TLDR
- SELLAS nears Phase 3 REGAL milestone with GPS in AML patients
- SLS009 shows strong response rates in high-risk AML subtypes
- SELLAS expands clinical trials into earlier AML treatment stages
- A strong cash position supports pipeline growth and execution
- European collaboration boosts SLS009 development in AML
SELLAS Life Science (SLS) shares traded at $5.20 as it reported 2025 results and pipeline progress. The company highlighted key clinical milestones and a stronger financial position. It continues advancing therapies for acute myeloid leukaemia and other cancers.
SELLAS Life Sciences Group, Inc., SLS
The company focuses on late-stage programs targeting high-risk tumour indications. It aims to deliver new treatment options through immunotherapy and targeted approaches. Its pipeline development reflects ongoing clinical execution and strategic expansion.
GPS Program Advances Toward Phase 3 Milestone
SELLAS continues to progress with its lead candidate, GPS, in acute myeloid leukaemia. The Phase 3 REGAL trial approaches a key event-driven milestone. The study evaluates patients who achieved remission after second-line treatment.
The trial recorded 72 events by late December 2025, and it remains blinded. The company will proceed with analysis after reaching the 80th event threshold. This step will trigger database lock and topline data release.
GPS targets the WT1 protein expressed across multiple tumour types. The therapy could support both standalone and combination treatment strategies. Positive results may strengthen its role in AML immunotherapy.
SLS009 Expands Across Clinical and Preclinical Programs
SELLAS continues advancing SLS009 across several clinical stages in AML. The drug showed meaningful activity in relapsed or refractory AML patients. It achieved a 46 percent overall response rate in evaluated patients.
Patients with high-risk mutations also responded well to treatment combinations. The therapy demonstrated a favourable safety profile, with no major treatment-related complications. These findings support continued development across broader patient groups.
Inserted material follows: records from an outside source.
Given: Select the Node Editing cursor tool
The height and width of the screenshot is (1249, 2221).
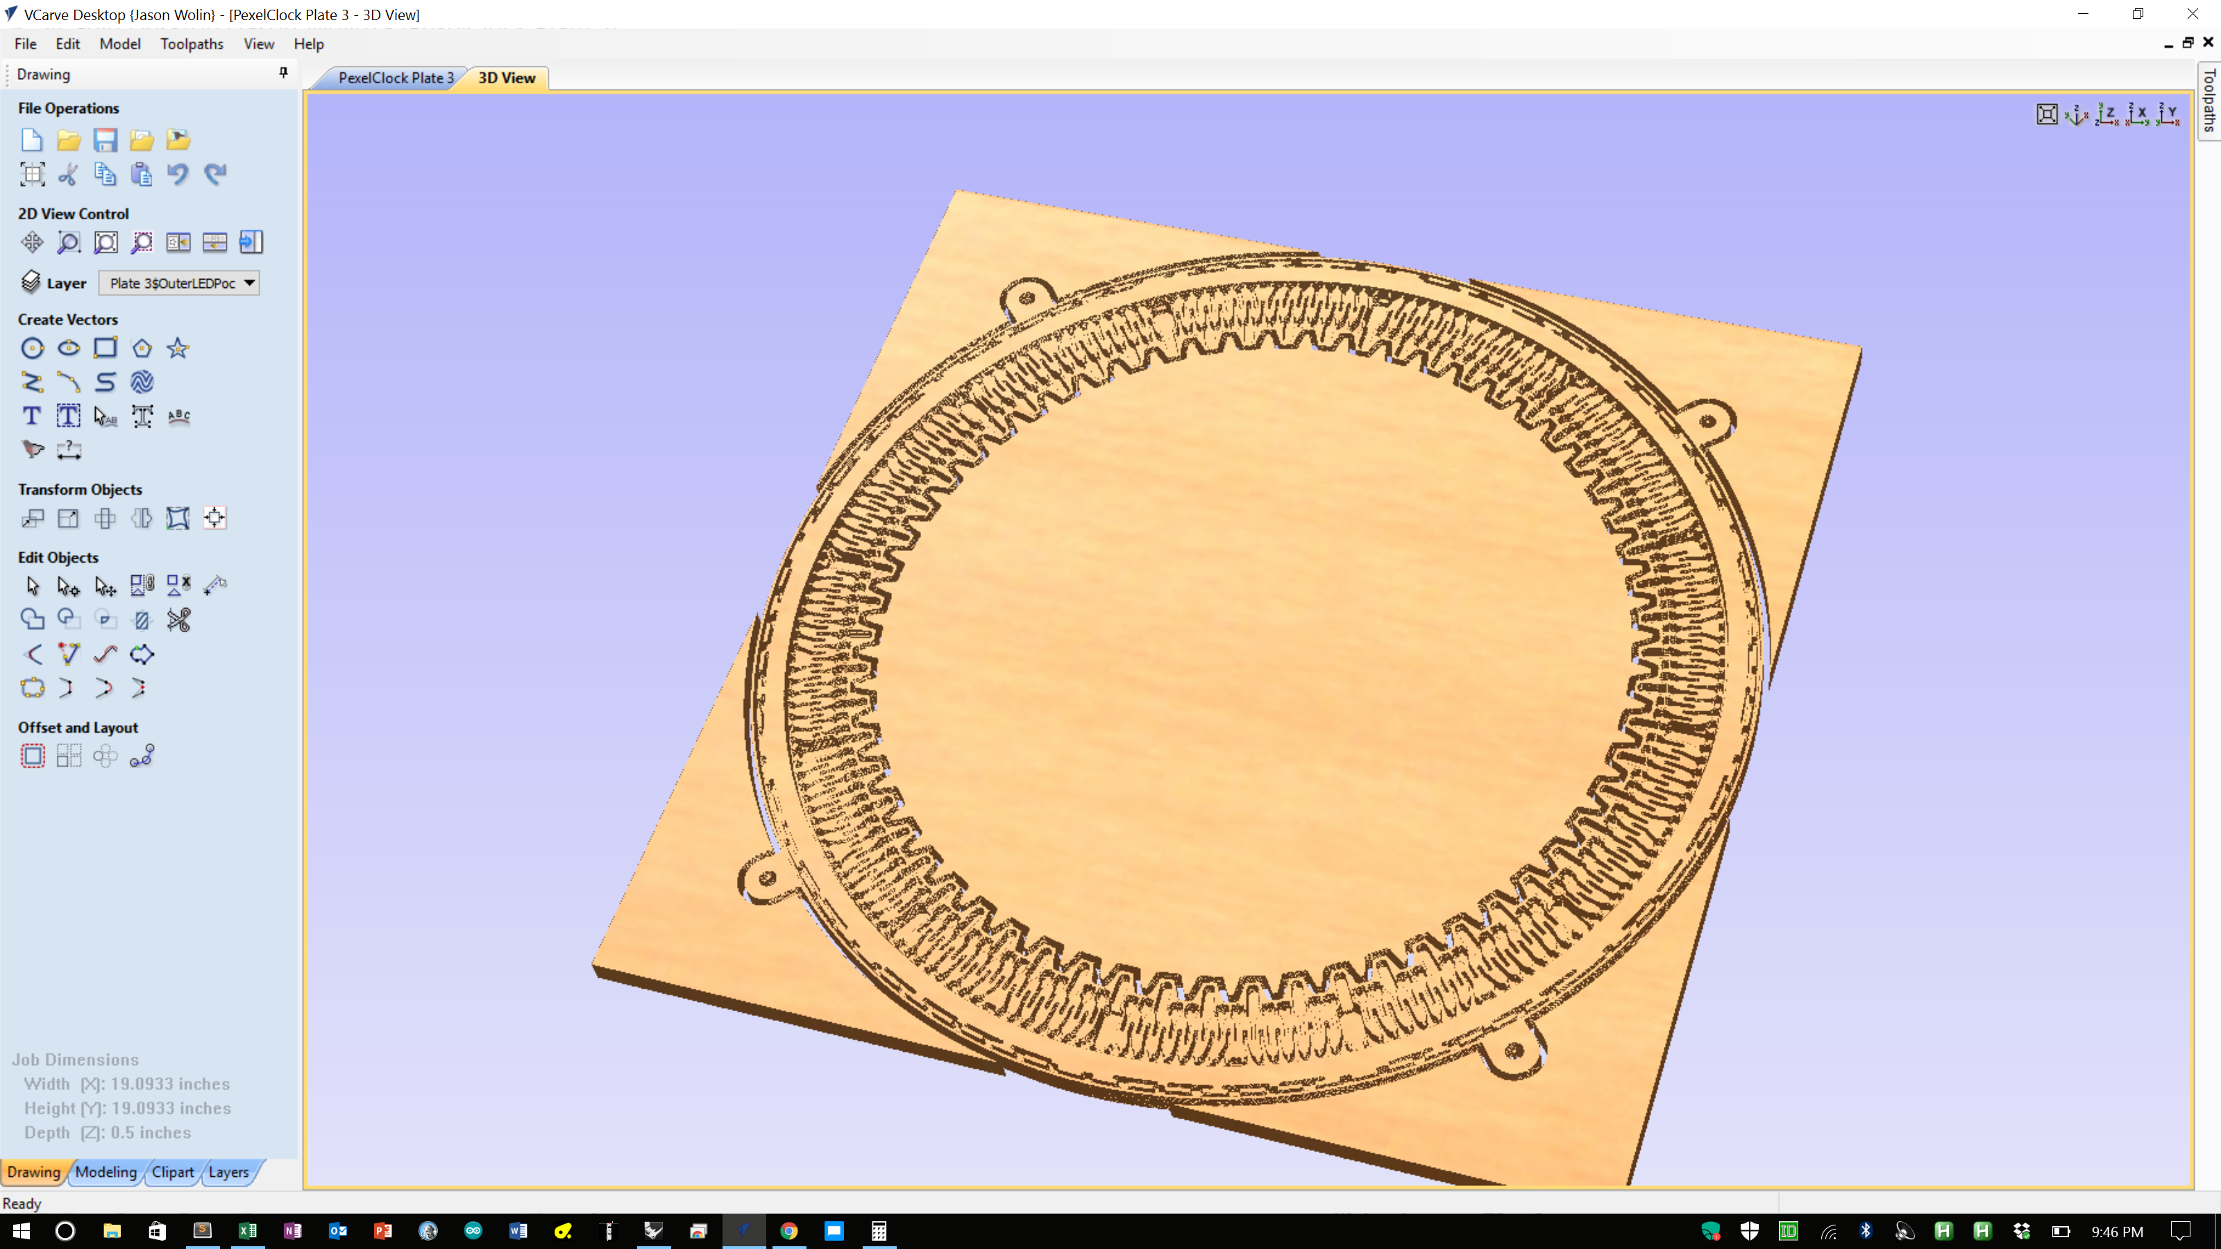Looking at the screenshot, I should coord(68,585).
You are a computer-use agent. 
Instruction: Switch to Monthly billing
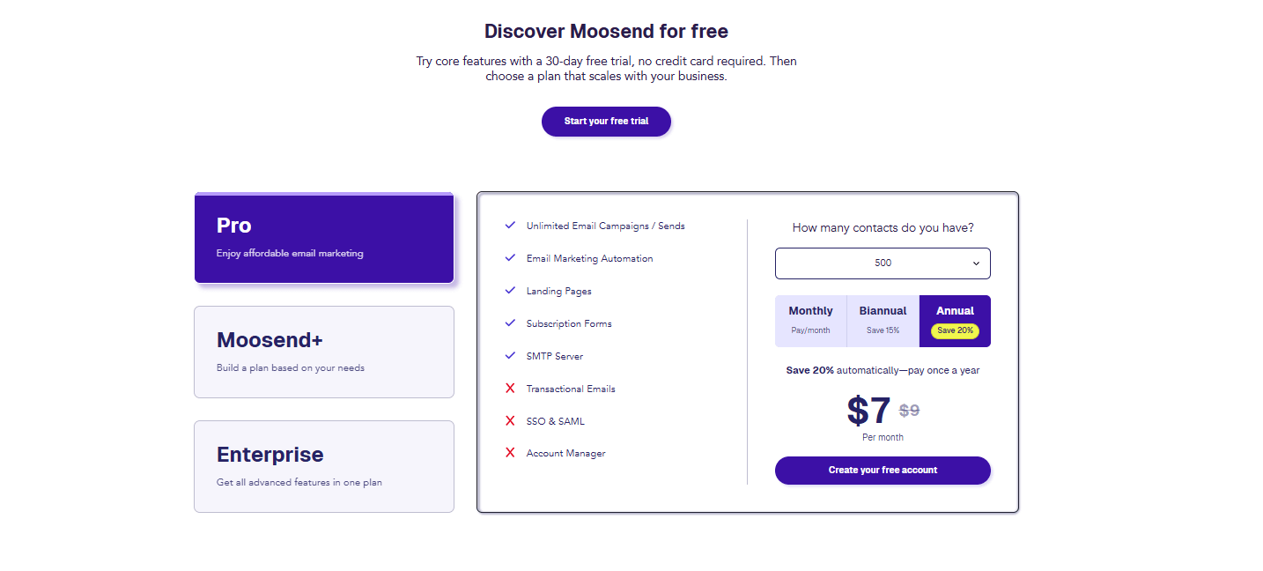click(809, 320)
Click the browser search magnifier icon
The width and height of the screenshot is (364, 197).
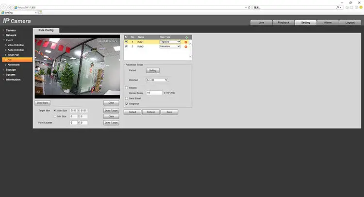tap(337, 7)
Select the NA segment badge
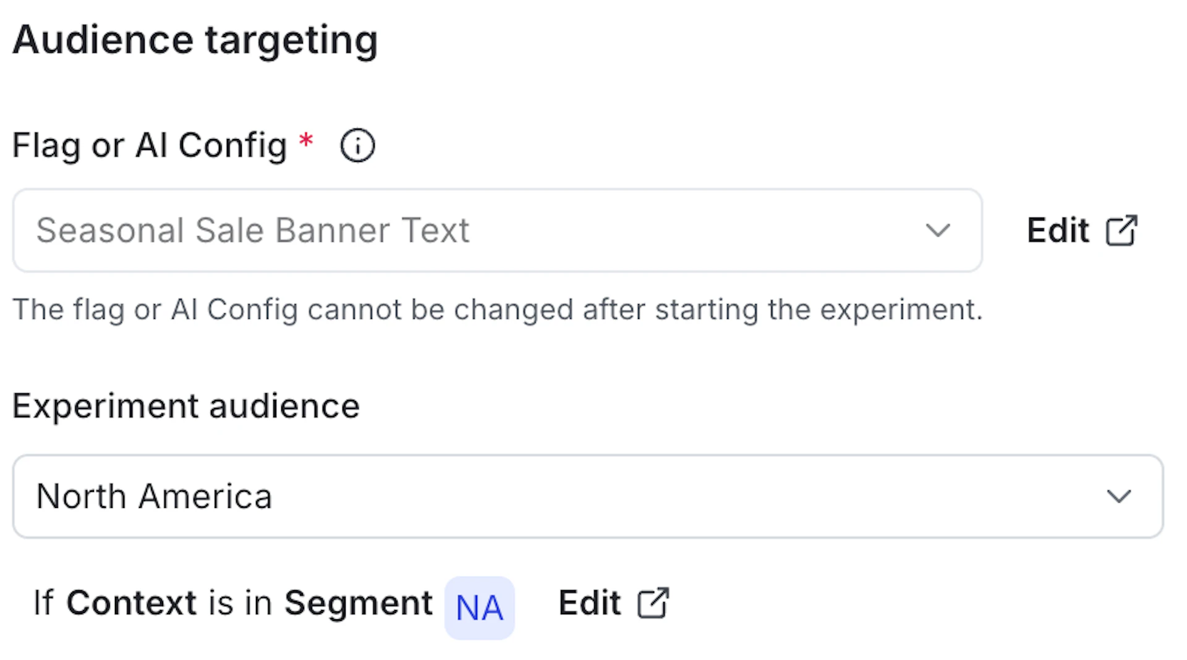This screenshot has width=1187, height=660. coord(480,606)
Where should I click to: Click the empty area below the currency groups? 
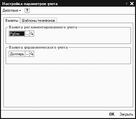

The company has now expanded SLS009 into earlier treatment settings. It dosed the first patient in a study involving newly diagnosed AML cases. This move aligns with efforts to address disease progression earlier.
Preclinical data also supports SLS009’s mechanism of action in cancer cells. The therapy reduces key survival proteins and promotes apoptosis. Combination use with existing drugs showed improved outcomes in models.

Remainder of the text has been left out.